Excerpted text —
• • • •
[hpc-announce] 6th International Workshop on Data Flow Models for Extreme Scale Computing (DFM 2016)

Stéphane Zuckerman szuckerm at udel.edu
Sun Jun 5 21:45:34 CDT 2016

                         Sixth International Workshop on
             Data Flow Models for Extreme-Scale Computing (DFM 2016)
                           September 15, Haifa, Israel

The International workshop on "Data-Flow Models (DFM) for extreme scale 
computing" was held in six consecutive years in conjunction with the 
PACT conference. The purpose of DFM continues being to bring together 
those researchers interested in novel computational models based on 
Data-Flow principles of execution. The switch to multi-core systems has 
raised concurrency to the level of a major issue if we are to use the 
increasing number of cores in a chip.
In the past five decades, sequential computing dominated the computer 
architecture landscape because designers were successful at building 
faster and faster computers by solely relying on improvements on 
fabrication technologies and architectural/organization optimizations. 
The most severe limitation of the sequential model, namely its inability 
to tolerate long memory latencies has slowed down the performance gains. 
This phenomenon is the ubiquitous Memory Wall. While various mechanisms 
have been implemented to overcome the wall (such as extremely efficient 
hardware prefetch support for example), they only add to another wall 
that hampers highly efficient execution of programs and modern chip 
design: the Power Wall. Power considerations and heat dissipation issues 
have forced manufacturers to switch to multiple cores per chip and thus 
move into the concurrency era.
New concurrent models/paradigms are needed in order to fully utilize the 
potential of multi-core chips. The data-flow model is a formal model 
that can handle concurrency and tolerate memory and synchronization 
latencies. Data-Flow inspired systems could also be simpler and more 
power efficient than conventional systems.
Recent work has shown that the data-flow principles can be used to 
develop systems that can outperform systems based on conventional 
techniques. Thus, it is time to revisit data-driven computation and 
bring it to the multi-core and extreme scale computing.
DFM 2016 solicits novel papers that include but are not limited to:
- Novel Data-Flow inspired Execution models and architectures
- Functional and Single assignment based Languages.
- Strict and non-strict execution models.
- Compilers and tools for Data-Flow/Data-Driven systems.
- Hybrid Data-driven/Control-driven systems.
- Position Papers on the Future of Data-Flow in the Multi-core era and 
- All accepted papers will appear in the Computer Society Digital Library

Submission date:      July 24, 2016
Authors notification:   August 28, 2016

DFM 2015 will accept both Full (8 pages) and Short papers (4 pages).
• • • •
Data items —

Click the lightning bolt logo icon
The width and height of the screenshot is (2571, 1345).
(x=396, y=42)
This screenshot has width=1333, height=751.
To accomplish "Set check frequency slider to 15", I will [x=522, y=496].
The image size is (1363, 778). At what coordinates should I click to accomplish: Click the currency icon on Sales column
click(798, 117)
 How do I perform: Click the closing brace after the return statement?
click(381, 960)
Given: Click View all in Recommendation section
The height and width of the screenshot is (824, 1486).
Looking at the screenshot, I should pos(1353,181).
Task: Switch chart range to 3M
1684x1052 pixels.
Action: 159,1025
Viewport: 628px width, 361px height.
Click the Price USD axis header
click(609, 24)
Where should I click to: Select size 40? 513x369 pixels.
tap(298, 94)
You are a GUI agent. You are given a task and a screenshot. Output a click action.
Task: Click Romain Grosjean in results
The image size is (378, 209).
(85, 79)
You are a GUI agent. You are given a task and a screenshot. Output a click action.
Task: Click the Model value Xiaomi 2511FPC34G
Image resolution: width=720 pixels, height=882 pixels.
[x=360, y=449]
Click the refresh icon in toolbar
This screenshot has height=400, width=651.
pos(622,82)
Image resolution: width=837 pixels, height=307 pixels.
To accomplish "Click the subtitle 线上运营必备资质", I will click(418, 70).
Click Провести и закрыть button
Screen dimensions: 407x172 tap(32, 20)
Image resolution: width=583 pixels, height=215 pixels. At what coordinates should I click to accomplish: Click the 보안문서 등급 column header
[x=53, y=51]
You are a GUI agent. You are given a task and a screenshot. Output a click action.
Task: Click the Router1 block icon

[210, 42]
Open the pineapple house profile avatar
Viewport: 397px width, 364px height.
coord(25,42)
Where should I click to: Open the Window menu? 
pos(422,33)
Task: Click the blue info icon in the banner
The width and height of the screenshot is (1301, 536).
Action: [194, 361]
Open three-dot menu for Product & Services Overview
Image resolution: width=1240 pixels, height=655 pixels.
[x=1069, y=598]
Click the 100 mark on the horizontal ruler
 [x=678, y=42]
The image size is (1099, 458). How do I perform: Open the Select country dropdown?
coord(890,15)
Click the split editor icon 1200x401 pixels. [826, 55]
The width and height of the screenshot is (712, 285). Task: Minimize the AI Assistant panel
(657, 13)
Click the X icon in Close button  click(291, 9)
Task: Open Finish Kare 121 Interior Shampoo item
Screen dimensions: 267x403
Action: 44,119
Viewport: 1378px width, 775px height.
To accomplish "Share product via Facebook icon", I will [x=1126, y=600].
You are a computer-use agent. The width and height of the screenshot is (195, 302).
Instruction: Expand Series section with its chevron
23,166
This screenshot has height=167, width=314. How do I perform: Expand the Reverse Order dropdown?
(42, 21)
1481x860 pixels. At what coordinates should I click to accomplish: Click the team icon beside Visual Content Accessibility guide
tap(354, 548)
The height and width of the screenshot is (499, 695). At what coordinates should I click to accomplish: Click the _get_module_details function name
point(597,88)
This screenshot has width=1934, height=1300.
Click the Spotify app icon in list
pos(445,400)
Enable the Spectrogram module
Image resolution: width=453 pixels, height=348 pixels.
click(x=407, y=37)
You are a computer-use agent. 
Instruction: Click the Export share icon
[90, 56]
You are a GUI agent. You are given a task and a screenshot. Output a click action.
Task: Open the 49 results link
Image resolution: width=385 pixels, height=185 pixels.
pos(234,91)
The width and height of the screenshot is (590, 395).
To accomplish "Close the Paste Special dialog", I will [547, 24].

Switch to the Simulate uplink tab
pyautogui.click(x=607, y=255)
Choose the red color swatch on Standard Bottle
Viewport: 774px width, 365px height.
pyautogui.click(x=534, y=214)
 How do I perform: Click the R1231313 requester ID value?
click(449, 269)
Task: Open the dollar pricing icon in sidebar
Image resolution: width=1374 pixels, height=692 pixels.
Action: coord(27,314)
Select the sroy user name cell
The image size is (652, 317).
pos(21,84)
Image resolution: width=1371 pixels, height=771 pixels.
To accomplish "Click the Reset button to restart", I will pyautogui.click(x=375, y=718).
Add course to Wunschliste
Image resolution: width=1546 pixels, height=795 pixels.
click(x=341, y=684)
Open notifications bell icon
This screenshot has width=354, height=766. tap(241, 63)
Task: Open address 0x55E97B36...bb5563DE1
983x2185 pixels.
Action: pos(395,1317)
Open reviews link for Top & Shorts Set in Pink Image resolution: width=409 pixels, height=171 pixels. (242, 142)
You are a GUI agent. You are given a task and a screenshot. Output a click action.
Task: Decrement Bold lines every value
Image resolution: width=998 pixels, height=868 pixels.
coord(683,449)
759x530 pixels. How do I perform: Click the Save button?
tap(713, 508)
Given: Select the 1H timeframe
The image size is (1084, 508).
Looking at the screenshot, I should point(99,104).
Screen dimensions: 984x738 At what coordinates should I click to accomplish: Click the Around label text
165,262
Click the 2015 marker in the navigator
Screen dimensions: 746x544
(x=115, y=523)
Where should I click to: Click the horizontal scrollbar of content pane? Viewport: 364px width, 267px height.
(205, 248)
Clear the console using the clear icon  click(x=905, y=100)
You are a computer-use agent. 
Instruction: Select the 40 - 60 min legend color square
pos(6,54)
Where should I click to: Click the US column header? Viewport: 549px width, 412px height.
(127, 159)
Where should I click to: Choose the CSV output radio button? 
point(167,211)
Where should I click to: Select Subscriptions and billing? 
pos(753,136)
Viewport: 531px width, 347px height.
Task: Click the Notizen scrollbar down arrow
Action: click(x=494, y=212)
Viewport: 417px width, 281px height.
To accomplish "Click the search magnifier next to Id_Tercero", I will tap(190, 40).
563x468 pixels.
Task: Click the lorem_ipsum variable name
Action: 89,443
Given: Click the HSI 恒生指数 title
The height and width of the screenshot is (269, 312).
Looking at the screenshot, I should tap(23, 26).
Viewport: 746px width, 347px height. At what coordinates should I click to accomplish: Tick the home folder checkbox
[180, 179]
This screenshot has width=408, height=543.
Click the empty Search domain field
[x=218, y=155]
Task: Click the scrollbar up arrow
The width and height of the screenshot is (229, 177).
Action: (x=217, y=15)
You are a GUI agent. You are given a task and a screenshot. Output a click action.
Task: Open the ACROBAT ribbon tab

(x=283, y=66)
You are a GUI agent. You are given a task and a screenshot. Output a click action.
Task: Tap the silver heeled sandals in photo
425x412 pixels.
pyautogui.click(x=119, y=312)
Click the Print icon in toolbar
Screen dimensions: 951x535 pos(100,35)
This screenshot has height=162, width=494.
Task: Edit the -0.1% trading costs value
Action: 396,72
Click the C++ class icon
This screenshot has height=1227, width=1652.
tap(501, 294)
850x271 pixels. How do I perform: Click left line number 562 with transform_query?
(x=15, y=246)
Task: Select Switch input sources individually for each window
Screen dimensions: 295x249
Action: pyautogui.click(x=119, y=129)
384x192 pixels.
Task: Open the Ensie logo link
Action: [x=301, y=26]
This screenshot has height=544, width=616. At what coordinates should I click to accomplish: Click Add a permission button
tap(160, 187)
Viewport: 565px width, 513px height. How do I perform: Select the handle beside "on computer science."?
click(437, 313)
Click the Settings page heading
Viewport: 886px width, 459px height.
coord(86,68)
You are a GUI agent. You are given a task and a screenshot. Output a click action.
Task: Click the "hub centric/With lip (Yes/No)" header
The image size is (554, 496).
• • • •
To be done —
#1 According to the workshop announcement, what is the paper submission date?
#2 Write the next part of the workshop announcement, picking up after its final line.

The answers —
#1 July 24, 2016

#2
Papers should be prepared using the IEEE Proceedings format; Short 
Papers could be submitted in the form of extended abstracts. All 
accepted papers will appear in the Computer Society Digital Library. 
Submission site https://easychair.org/conferences/?conf=dfm2015

Stéphane Zuckerman Co-chair, Univ. of Delaware
Skevos Evripidou Co-chair, University of Cyprus
Guang Gao, University of Delaware
Jean-Luc Gaudiot, University of California at Irvine
Vivek Sarkar, Rice University
Ian Watson, University of Manchester
Kei Hiraki, University of Tokyo
David Abramson, Monash University
Costas Kyriacou, Frederic University
Pedro Trancoso, University of Cyprus
Kyriacos Stavrou, Intel Labs Barcelona, SP
John Feo, Pacific Northwest National Laboratory
Bob Iannucci, CMU, Silicon Valley, USA
Wallid Najjar, University of California, Riverside
Wolfgang Karl, Karlsruhe Institute of Technology
Mark Oskin, University of Washington
Andrew Sohn, NJIT, USA
Reiner Hartenstein, TU Kaiserslautern
Kemal Ebcioğlu, ,Global Supercomputing Corp.Sienna
Kevin Hammond, University of St Andrews
Roberto Giorgi, University of Sienna
Robert Clay, Sandia National Labs
Sven-Bodo Scholz, Heriot-Watt University
Krisha Kavi, Univerity Of North Texas
Yong Meng Teo, National Univ. of Singapore

Skevos Evripidou, University of Cyprus
Guang Gao, University of Delaware
Jean-Luc Gaudiot, University of California at Irvine
Ian Watson, University of Manchester
Kei Hiraki, University of Tokyo

Giorgos Matheou, University of Cyprus

Costas Kyriacou, Frederic University Cyprus

Stéphane Zuckerman
Computer Architecture & Parallel Systems Laboratory
University of Delaware ­— 201G Evans Hall, Newark, DE
Work #: +1 302 831-6534  Cell #: +1 302 883-9979

-------------- next part --------------
A non-text attachment was scrubbed...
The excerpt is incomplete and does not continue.